三菱電機は、三菱UFJ銀行、衛星データサービス企画(SDS)、加GHGSatの3社と、人工衛星データを利用した温室効果ガス排出量の可視化に関するパートナーシップ契約を締結したと11月15日に発表。観測対象ごとに傾向をモニタリングし、分析した情報を企業・自治体などに提供するサービスの実現をめざす。

  • 人工衛星による温室効果ガス排出量観測のイメージ

4社は、温室効果ガスの削減に取り組む顧客を対象とし、衛星データを利用した温室効果ガスの排出量をわかりやすく可視化したデータを提供するサービスを検討。

三菱電機が開発に携わっている温室効果ガス観測技術衛星「いぶき」(GOSAT)シリーズ衛星による広域観測データと、GHGSatが持つ衛星コンステレーション(多数の人工衛星で編隊を組み、協調動作させるシステム)による温室効果ガスの発生源のピンポイント観測データを融合して活用。継続的に温室効果ガスの排出量をモニタリングすることで客観的で精度の高いデータを提供できるとする。ほかにもたとえば、エネルギーパイプラインのガス漏れなどの異常を通知して事故を防ぐといった、安全管理への寄与もめざす。

顧客は同サービスを利用することで、新規設備を導入することなく、衛星データに基づく温室効果ガスの排出量を把握できるようになる。また、温室効果ガス削減に向けた具体的な目標設定や効率的な進捗管理を行い、透明性・サステナビリティも高められるとする。

三菱電機が現在開発中の温室効果ガス・水循環観測技術衛星(GOSAT-GW)は、従来よりも広い範囲をすき間なく、面的に観測可能となる予定だ。

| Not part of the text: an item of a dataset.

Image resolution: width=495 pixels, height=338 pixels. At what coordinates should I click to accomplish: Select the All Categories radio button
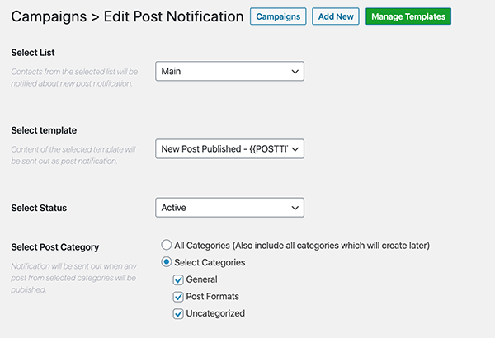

このサービスの提供開始に向け、三菱電機ではGOSAT-GWを含むGOSATシリーズ衛星から取得した観測データの処理を迅速化し、顧客にリアルタイムに情報提供するための検討を行う。

さらに、同社が多岐にわたる分野での衛星観測ソリューションサービスで得た知見を活かし、温室効果ガスの観測データに、地理・空間情報などのデータを融合させることで、衛星データをわかりやすく可視化。こうした取り組みを通じてパートナーシップに寄与していくとのこと。